İstenen
Aşağıdaki öykü eleştirisi metnini hiçbir değişiklik yapmadan baştan sona yeniden yazın.

Değerli öykücüler ve de öykü severler, konu başlığı altında okuyacaklarınız salt benim düşüncem değil. Çünkü bu konuda da, “güneş altında söylenmedik söz yoktur” diye düşünüyorum. Konuya dair şimdiye dek söylenenlerden, yazılanlardan soğurduklarımı sizle paylaşmak istiyorum. Lütfen bunu bir tür sesli düşünme de farz edebilirsiniz. Tabii ki dillendireceklerim bir parça ‘eleştiri’ de içerecek. Bu yüzden daha iyi anlaşılmak önemsediğim şeylerin başında gelir.
Yirmi yılı aşkın süredir öykülerim üzerine yazılan eleştirileri okuyorum ve bir değeri
olan herhangi bir uyarı ya da değerli öğüte ait tek bir sözcük anımsamıyorum.

Verilen bilgiler
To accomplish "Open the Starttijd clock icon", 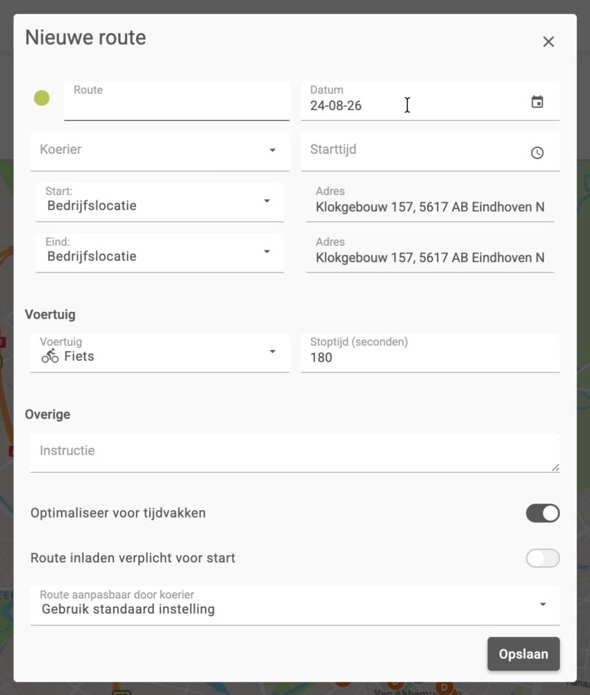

Doğru yanıt
Değerli öykücüler ve de öykü severler, konu başlığı altında okuyacaklarınız salt benim düşüncem değil. Çünkü bu konuda da, “güneş altında söylenmedik söz yoktur” diye düşünüyorum. Konuya dair şimdiye dek söylenenlerden, yazılanlardan soğurduklarımı sizle paylaşmak istiyorum. Lütfen bunu bir tür sesli düşünme de farz edebilirsiniz. Tabii ki dillendireceklerim bir parça ‘eleştiri’ de içerecek. Bu yüzden daha iyi anlaşılmak önemsediğim şeylerin başında gelir.
Yirmi yılı aşkın süredir öykülerim üzerine yazılan eleştirileri okuyorum ve bir değeri
olan herhangi bir uyarı ya da değerli öğüte ait tek bir sözcük anımsamıyorum.